◆ **What is being asked**
Retype the records that come next, word for word.

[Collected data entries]
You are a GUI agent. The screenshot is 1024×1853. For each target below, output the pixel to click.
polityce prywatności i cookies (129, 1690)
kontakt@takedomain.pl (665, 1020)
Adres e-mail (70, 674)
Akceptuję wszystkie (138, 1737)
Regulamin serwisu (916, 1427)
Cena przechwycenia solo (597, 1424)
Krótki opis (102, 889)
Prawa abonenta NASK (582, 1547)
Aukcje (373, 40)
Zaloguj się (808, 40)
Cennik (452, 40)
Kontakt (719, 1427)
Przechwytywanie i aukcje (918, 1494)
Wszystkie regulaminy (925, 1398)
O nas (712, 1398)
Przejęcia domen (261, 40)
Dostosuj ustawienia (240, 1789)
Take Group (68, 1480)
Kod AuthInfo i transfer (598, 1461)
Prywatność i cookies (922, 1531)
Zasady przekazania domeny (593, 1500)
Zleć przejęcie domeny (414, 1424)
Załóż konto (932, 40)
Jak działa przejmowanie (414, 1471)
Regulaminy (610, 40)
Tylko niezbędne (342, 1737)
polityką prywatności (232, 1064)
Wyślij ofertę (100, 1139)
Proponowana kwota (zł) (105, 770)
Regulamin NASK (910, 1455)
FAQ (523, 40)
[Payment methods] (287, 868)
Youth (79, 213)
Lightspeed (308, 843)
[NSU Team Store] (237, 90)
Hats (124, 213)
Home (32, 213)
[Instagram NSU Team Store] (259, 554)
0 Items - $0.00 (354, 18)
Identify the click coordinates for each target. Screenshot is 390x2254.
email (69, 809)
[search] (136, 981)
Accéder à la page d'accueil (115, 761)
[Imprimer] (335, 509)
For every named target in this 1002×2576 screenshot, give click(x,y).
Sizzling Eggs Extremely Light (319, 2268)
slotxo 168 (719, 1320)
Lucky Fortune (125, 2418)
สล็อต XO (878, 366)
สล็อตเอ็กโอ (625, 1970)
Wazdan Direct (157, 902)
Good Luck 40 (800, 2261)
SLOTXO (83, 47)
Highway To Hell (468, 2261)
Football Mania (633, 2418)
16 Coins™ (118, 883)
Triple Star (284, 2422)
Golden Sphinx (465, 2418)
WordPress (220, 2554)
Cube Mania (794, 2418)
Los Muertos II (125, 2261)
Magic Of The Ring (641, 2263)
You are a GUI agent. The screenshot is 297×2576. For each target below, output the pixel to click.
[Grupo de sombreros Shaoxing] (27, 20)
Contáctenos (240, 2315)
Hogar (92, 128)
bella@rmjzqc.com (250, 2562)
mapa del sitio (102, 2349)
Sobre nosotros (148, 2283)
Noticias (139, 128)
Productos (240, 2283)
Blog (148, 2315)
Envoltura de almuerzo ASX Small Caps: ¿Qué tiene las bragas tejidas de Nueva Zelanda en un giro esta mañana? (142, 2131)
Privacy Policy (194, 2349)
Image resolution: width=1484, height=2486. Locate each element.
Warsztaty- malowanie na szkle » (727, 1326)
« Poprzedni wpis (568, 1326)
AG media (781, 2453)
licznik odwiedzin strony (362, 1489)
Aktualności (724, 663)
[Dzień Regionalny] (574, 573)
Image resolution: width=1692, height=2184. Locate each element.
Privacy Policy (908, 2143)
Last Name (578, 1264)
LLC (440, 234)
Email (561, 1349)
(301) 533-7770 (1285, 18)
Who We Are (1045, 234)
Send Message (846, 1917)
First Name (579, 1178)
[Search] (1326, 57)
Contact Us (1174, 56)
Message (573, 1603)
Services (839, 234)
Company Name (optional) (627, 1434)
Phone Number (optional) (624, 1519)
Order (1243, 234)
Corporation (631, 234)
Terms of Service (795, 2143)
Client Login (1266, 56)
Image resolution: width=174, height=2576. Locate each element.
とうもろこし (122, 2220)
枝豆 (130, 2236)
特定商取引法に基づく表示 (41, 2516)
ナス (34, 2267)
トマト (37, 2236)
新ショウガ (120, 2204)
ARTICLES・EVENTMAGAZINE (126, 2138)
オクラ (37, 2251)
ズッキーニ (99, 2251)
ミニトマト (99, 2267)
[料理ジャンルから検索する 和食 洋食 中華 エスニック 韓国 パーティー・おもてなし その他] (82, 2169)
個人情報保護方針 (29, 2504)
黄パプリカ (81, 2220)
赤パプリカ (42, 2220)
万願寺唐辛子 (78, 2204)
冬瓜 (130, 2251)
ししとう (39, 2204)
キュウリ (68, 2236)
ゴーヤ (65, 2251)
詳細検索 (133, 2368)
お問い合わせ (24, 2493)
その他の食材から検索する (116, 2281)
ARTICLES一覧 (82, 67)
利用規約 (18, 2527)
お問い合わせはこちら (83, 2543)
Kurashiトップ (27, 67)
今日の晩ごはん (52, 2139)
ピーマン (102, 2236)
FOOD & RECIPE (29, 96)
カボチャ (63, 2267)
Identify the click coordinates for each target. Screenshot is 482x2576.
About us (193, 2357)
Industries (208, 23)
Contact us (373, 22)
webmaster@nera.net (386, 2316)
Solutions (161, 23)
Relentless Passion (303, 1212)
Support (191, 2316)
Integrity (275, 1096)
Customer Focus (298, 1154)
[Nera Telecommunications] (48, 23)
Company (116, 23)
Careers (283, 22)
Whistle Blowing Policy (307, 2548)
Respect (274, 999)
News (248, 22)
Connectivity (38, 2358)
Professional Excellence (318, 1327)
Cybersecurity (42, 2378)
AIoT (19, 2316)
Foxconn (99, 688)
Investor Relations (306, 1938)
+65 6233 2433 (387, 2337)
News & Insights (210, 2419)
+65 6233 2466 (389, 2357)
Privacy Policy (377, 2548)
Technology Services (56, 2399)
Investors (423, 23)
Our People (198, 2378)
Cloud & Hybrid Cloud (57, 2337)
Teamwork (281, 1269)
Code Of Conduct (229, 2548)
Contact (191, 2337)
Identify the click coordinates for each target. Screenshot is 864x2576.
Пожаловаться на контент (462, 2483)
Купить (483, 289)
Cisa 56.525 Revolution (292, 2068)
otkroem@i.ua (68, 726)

◆ **Result for this exercise**
You are a GUI agent. The screenshot is 1024×1853. For each target below, output the pixel to click.
polityce prywatności i cookies (129, 1690)
kontakt@takedomain.pl (665, 1020)
Adres e-mail (70, 674)
Akceptuję wszystkie (138, 1737)
Regulamin serwisu (916, 1427)
Cena przechwycenia solo (597, 1424)
Krótki opis (102, 889)
Prawa abonenta NASK (582, 1547)
Aukcje (373, 40)
Zaloguj się (808, 40)
Cennik (452, 40)
Kontakt (719, 1427)
Przechwytywanie i aukcje (918, 1494)
Wszystkie regulaminy (925, 1398)
O nas (712, 1398)
Przejęcia domen (261, 40)
Dostosuj ustawienia (240, 1789)
Take Group (68, 1480)
Kod AuthInfo i transfer (598, 1461)
Prywatność i cookies (922, 1531)
Zasady przekazania domeny (593, 1500)
Zleć przejęcie domeny (414, 1424)
Załóż konto (932, 40)
Jak działa przejmowanie (414, 1471)
Regulaminy (610, 40)
Tylko niezbędne (342, 1737)
polityką prywatności (232, 1064)
Wyślij ofertę (100, 1139)
Proponowana kwota (zł) (105, 770)
Regulamin NASK (910, 1455)
FAQ (523, 40)
[Payment methods] (287, 868)
Youth (79, 213)
Lightspeed (308, 843)
[NSU Team Store] (237, 90)
Hats (124, 213)
Home (32, 213)
[Instagram NSU Team Store] (259, 554)
0 Items - $0.00 (354, 18)
Identify the click coordinates for each target. Screenshot is 390x2254.
email (69, 809)
[search] (136, 981)
Accéder à la page d'accueil (115, 761)
[Imprimer] (335, 509)
For every named target in this 1002×2576 screenshot, give click(x,y).
Sizzling Eggs Extremely Light (319, 2268)
slotxo 168 (719, 1320)
Lucky Fortune (125, 2418)
สล็อต XO (878, 366)
สล็อตเอ็กโอ (625, 1970)
Wazdan Direct (157, 902)
Good Luck 40 (800, 2261)
SLOTXO (83, 47)
Highway To Hell (468, 2261)
Football Mania (633, 2418)
16 Coins™ (118, 883)
Triple Star (284, 2422)
Golden Sphinx (465, 2418)
WordPress (220, 2554)
Cube Mania (794, 2418)
Los Muertos II (125, 2261)
Magic Of The Ring (641, 2263)
You are a GUI agent. The screenshot is 297×2576. For each target below, output the pixel to click.
[Grupo de sombreros Shaoxing] (27, 20)
Contáctenos (240, 2315)
Hogar (92, 128)
bella@rmjzqc.com (250, 2562)
mapa del sitio (102, 2349)
Sobre nosotros (148, 2283)
Noticias (139, 128)
Productos (240, 2283)
Blog (148, 2315)
Envoltura de almuerzo ASX Small Caps: ¿Qué tiene las bragas tejidas de Nueva Zelanda en un giro esta mañana? (142, 2131)
Privacy Policy (194, 2349)
Image resolution: width=1484, height=2486. Locate each element.
Warsztaty- malowanie na szkle » (727, 1326)
« Poprzedni wpis (568, 1326)
AG media (781, 2453)
licznik odwiedzin strony (362, 1489)
Aktualności (724, 663)
[Dzień Regionalny] (574, 573)
Image resolution: width=1692, height=2184. Locate each element.
Privacy Policy (908, 2143)
Last Name (578, 1264)
LLC (440, 234)
Email (561, 1349)
(301) 533-7770 (1285, 18)
Who We Are (1045, 234)
Send Message (846, 1917)
First Name (579, 1178)
[Search] (1326, 57)
Contact Us (1174, 56)
Message (573, 1603)
Services (839, 234)
Company Name (optional) (627, 1434)
Phone Number (optional) (624, 1519)
Order (1243, 234)
Corporation (631, 234)
Terms of Service (795, 2143)
Client Login (1266, 56)
Image resolution: width=174, height=2576. Locate each element.
とうもろこし (122, 2220)
枝豆 (130, 2236)
特定商取引法に基づく表示 (41, 2516)
ナス (34, 2267)
トマト (37, 2236)
新ショウガ (120, 2204)
ARTICLES・EVENTMAGAZINE (126, 2138)
オクラ (37, 2251)
ズッキーニ (99, 2251)
ミニトマト (99, 2267)
[料理ジャンルから検索する 和食 洋食 中華 エスニック 韓国 パーティー・おもてなし その他] (82, 2169)
個人情報保護方針 (29, 2504)
黄パプリカ (81, 2220)
赤パプリカ (42, 2220)
万願寺唐辛子 (78, 2204)
冬瓜 (130, 2251)
ししとう (39, 2204)
キュウリ (68, 2236)
ゴーヤ (65, 2251)
詳細検索 (133, 2368)
お問い合わせ (24, 2493)
その他の食材から検索する (116, 2281)
ARTICLES一覧 (82, 67)
利用規約 (18, 2527)
お問い合わせはこちら (83, 2543)
Kurashiトップ (27, 67)
今日の晩ごはん (52, 2139)
ピーマン (102, 2236)
FOOD & RECIPE (29, 96)
カボチャ (63, 2267)
Identify the click coordinates for each target. Screenshot is 482x2576.
About us (193, 2357)
Industries (208, 23)
Contact us (373, 22)
webmaster@nera.net (386, 2316)
Solutions (161, 23)
Relentless Passion (303, 1212)
Support (191, 2316)
Integrity (275, 1096)
Customer Focus (298, 1154)
[Nera Telecommunications] (48, 23)
Company (116, 23)
Careers (283, 22)
Whistle Blowing Policy (307, 2548)
Respect (274, 999)
News (248, 22)
Connectivity (38, 2358)
Professional Excellence (318, 1327)
Cybersecurity (42, 2378)
AIoT (19, 2316)
Foxconn (99, 688)
Investor Relations (306, 1938)
+65 6233 2433 (387, 2337)
News & Insights (210, 2419)
+65 6233 2466 (389, 2357)
Privacy Policy (377, 2548)
Technology Services (56, 2399)
Investors (423, 23)
Our People (198, 2378)
Cloud & Hybrid Cloud (57, 2337)
Teamwork (281, 1269)
Code Of Conduct (229, 2548)
Contact (191, 2337)
Identify the click coordinates for each target. Screenshot is 864x2576.
Пожаловаться на контент (462, 2483)
Купить (483, 289)
Cisa 56.525 Revolution (292, 2068)
otkroem@i.ua (68, 726)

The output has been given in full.